▶
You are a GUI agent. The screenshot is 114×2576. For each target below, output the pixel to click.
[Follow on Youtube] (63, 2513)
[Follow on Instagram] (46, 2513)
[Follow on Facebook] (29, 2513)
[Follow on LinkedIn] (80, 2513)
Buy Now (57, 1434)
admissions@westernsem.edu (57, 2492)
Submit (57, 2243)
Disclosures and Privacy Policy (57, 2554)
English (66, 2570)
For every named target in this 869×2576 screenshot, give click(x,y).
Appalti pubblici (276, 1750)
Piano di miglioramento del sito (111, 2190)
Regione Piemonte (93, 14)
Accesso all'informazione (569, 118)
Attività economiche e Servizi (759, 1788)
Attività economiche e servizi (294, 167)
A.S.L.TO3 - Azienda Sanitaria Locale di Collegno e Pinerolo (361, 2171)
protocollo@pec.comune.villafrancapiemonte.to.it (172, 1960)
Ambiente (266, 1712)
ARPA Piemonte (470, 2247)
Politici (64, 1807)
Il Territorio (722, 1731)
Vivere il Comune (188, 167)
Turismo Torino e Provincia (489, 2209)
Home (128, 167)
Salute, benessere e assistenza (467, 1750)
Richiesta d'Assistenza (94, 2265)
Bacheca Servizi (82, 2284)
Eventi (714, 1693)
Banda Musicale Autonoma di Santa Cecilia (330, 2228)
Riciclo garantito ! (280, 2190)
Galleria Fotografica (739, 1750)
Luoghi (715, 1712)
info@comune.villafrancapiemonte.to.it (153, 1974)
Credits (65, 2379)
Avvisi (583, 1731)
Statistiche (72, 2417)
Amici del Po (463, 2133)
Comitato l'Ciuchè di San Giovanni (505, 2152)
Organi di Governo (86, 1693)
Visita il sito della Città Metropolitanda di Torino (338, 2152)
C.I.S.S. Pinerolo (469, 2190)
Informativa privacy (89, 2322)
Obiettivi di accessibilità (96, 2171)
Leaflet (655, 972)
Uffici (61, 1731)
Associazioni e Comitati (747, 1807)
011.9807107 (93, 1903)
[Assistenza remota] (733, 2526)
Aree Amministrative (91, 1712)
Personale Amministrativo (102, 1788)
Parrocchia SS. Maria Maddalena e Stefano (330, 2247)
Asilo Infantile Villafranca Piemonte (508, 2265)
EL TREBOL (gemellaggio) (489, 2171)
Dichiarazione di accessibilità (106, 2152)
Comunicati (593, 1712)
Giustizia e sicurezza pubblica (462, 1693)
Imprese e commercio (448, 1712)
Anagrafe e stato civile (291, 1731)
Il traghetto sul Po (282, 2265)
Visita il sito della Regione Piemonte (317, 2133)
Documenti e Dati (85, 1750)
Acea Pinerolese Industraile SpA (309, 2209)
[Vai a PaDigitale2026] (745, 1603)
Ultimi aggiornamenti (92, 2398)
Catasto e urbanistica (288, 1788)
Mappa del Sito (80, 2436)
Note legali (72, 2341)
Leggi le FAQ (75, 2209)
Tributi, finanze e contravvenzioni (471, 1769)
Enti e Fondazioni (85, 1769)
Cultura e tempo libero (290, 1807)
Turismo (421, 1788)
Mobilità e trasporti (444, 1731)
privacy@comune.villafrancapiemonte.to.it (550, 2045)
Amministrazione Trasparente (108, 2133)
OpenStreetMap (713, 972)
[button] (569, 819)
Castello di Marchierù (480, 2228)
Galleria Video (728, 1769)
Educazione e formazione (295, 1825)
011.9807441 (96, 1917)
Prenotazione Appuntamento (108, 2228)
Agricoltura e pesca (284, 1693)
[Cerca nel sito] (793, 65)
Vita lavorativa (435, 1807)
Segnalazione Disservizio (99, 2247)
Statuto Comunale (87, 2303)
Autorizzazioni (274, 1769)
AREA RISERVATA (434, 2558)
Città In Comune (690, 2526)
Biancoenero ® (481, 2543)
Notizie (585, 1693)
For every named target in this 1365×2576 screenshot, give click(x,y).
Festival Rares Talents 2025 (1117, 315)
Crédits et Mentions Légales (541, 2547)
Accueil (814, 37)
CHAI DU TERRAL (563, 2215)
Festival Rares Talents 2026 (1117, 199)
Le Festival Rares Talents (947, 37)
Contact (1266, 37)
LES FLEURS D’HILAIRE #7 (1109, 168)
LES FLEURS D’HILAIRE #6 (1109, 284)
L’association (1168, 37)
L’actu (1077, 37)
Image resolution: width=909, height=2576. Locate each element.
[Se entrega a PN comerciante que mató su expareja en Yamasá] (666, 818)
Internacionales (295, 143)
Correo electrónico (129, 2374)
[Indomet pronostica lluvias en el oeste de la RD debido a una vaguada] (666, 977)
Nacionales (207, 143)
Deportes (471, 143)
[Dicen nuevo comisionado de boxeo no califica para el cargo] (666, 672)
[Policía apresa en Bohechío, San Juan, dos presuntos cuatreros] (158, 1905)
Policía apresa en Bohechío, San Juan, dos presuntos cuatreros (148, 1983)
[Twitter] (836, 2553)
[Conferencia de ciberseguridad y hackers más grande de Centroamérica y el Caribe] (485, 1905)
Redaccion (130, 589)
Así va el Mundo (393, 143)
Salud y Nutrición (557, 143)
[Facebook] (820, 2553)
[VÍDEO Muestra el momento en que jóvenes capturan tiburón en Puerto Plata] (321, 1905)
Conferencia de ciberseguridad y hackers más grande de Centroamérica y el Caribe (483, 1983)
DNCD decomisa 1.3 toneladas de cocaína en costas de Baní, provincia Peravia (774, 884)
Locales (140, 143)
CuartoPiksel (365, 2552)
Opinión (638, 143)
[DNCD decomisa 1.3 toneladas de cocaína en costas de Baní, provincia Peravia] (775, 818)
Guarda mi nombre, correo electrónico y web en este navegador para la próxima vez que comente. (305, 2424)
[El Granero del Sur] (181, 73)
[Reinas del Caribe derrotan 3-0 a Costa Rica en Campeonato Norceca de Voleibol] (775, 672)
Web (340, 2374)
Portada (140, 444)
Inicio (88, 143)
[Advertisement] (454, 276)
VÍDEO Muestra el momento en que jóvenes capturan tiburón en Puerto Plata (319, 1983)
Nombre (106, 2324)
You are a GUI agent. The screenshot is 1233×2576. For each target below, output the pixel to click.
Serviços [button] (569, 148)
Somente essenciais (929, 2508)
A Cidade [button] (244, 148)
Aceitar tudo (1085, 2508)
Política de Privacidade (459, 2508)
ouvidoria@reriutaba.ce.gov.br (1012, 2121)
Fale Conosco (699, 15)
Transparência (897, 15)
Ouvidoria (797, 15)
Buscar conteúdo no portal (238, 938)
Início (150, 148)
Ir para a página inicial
◀
### Activity
Everything in the listing above needs to be copied exactly.

### Result for this task
You are a GUI agent. The screenshot is 114×2576. For each target below, output the pixel to click.
[Follow on Youtube] (63, 2513)
[Follow on Instagram] (46, 2513)
[Follow on Facebook] (29, 2513)
[Follow on LinkedIn] (80, 2513)
Buy Now (57, 1434)
admissions@westernsem.edu (57, 2492)
Submit (57, 2243)
Disclosures and Privacy Policy (57, 2554)
English (66, 2570)
For every named target in this 869×2576 screenshot, give click(x,y).
Appalti pubblici (276, 1750)
Piano di miglioramento del sito (111, 2190)
Regione Piemonte (93, 14)
Accesso all'informazione (569, 118)
Attività economiche e Servizi (759, 1788)
Attività economiche e servizi (294, 167)
A.S.L.TO3 - Azienda Sanitaria Locale di Collegno e Pinerolo (361, 2171)
protocollo@pec.comune.villafrancapiemonte.to.it (172, 1960)
Ambiente (266, 1712)
ARPA Piemonte (470, 2247)
Politici (64, 1807)
Il Territorio (722, 1731)
Vivere il Comune (188, 167)
Turismo Torino e Provincia (489, 2209)
Home (128, 167)
Salute, benessere e assistenza (467, 1750)
Richiesta d'Assistenza (94, 2265)
Bacheca Servizi (82, 2284)
Eventi (714, 1693)
Banda Musicale Autonoma di Santa Cecilia (330, 2228)
Riciclo garantito ! (280, 2190)
Galleria Fotografica (739, 1750)
Luoghi (715, 1712)
info@comune.villafrancapiemonte.to.it (153, 1974)
Credits (65, 2379)
Avvisi (583, 1731)
Statistiche (72, 2417)
Amici del Po (463, 2133)
Comitato l'Ciuchè di San Giovanni (505, 2152)
Organi di Governo (86, 1693)
Visita il sito della Città Metropolitanda di Torino (338, 2152)
C.I.S.S. Pinerolo (469, 2190)
Informativa privacy (89, 2322)
Obiettivi di accessibilità (96, 2171)
Leaflet (655, 972)
Uffici (61, 1731)
Associazioni e Comitati (747, 1807)
011.9807107 (93, 1903)
[Assistenza remota] (733, 2526)
Aree Amministrative (91, 1712)
Personale Amministrativo (102, 1788)
Parrocchia SS. Maria Maddalena e Stefano (330, 2247)
Asilo Infantile Villafranca Piemonte (508, 2265)
EL TREBOL (gemellaggio) (489, 2171)
Dichiarazione di accessibilità (106, 2152)
Comunicati (593, 1712)
Giustizia e sicurezza pubblica (462, 1693)
Imprese e commercio (448, 1712)
Anagrafe e stato civile (291, 1731)
Il traghetto sul Po (282, 2265)
Visita il sito della Regione Piemonte (317, 2133)
Documenti e Dati (85, 1750)
Acea Pinerolese Industraile SpA (309, 2209)
[Vai a PaDigitale2026] (745, 1603)
Ultimi aggiornamenti (92, 2398)
Catasto e urbanistica (288, 1788)
Mappa del Sito (80, 2436)
Note legali (72, 2341)
Leggi le FAQ (75, 2209)
Tributi, finanze e contravvenzioni (471, 1769)
Enti e Fondazioni (85, 1769)
Cultura e tempo libero (290, 1807)
Turismo (421, 1788)
Mobilità e trasporti (444, 1731)
privacy@comune.villafrancapiemonte.to.it (550, 2045)
Amministrazione Trasparente (108, 2133)
OpenStreetMap (713, 972)
[button] (569, 819)
Castello di Marchierù (480, 2228)
Galleria Video (728, 1769)
Educazione e formazione (295, 1825)
011.9807441 (96, 1917)
Prenotazione Appuntamento (108, 2228)
Agricoltura e pesca (284, 1693)
[Cerca nel sito] (793, 65)
Vita lavorativa (435, 1807)
Segnalazione Disservizio (99, 2247)
Statuto Comunale (87, 2303)
Autorizzazioni (274, 1769)
AREA RISERVATA (434, 2558)
Città In Comune (690, 2526)
Biancoenero ® (481, 2543)
Notizie (585, 1693)
For every named target in this 1365×2576 screenshot, give click(x,y).
Festival Rares Talents 2025 (1117, 315)
Crédits et Mentions Légales (541, 2547)
Accueil (814, 37)
CHAI DU TERRAL (563, 2215)
Festival Rares Talents 2026 (1117, 199)
Le Festival Rares Talents (947, 37)
Contact (1266, 37)
LES FLEURS D’HILAIRE #7 (1109, 168)
LES FLEURS D’HILAIRE #6 (1109, 284)
L’association (1168, 37)
L’actu (1077, 37)
Image resolution: width=909, height=2576. Locate each element.
[Se entrega a PN comerciante que mató su expareja en Yamasá] (666, 818)
Internacionales (295, 143)
Correo electrónico (129, 2374)
[Indomet pronostica lluvias en el oeste de la RD debido a una vaguada] (666, 977)
Nacionales (207, 143)
Deportes (471, 143)
[Dicen nuevo comisionado de boxeo no califica para el cargo] (666, 672)
[Policía apresa en Bohechío, San Juan, dos presuntos cuatreros] (158, 1905)
Policía apresa en Bohechío, San Juan, dos presuntos cuatreros (148, 1983)
[Twitter] (836, 2553)
[Conferencia de ciberseguridad y hackers más grande de Centroamérica y el Caribe] (485, 1905)
Redaccion (130, 589)
Así va el Mundo (393, 143)
Salud y Nutrición (557, 143)
[Facebook] (820, 2553)
[VÍDEO Muestra el momento en que jóvenes capturan tiburón en Puerto Plata] (321, 1905)
Conferencia de ciberseguridad y hackers más grande de Centroamérica y el Caribe (483, 1983)
DNCD decomisa 1.3 toneladas de cocaína en costas de Baní, provincia Peravia (774, 884)
Locales (140, 143)
CuartoPiksel (365, 2552)
Opinión (638, 143)
[DNCD decomisa 1.3 toneladas de cocaína en costas de Baní, provincia Peravia] (775, 818)
Guarda mi nombre, correo electrónico y web en este navegador para la próxima vez que comente. (305, 2424)
[El Granero del Sur] (181, 73)
[Reinas del Caribe derrotan 3-0 a Costa Rica en Campeonato Norceca de Voleibol] (775, 672)
Web (340, 2374)
Portada (140, 444)
Inicio (88, 143)
[Advertisement] (454, 276)
VÍDEO Muestra el momento en que jóvenes capturan tiburón en Puerto Plata (319, 1983)
Nombre (106, 2324)
You are a GUI agent. The screenshot is 1233×2576. For each target below, output the pixel to click.
Serviços [button] (569, 148)
Somente essenciais (929, 2508)
A Cidade [button] (244, 148)
Aceitar tudo (1085, 2508)
Política de Privacidade (459, 2508)
ouvidoria@reriutaba.ce.gov.br (1012, 2121)
Fale Conosco (699, 15)
Transparência (897, 15)
Ouvidoria (797, 15)
Buscar conteúdo no portal (238, 938)
Início (150, 148)
Ir para a página inicial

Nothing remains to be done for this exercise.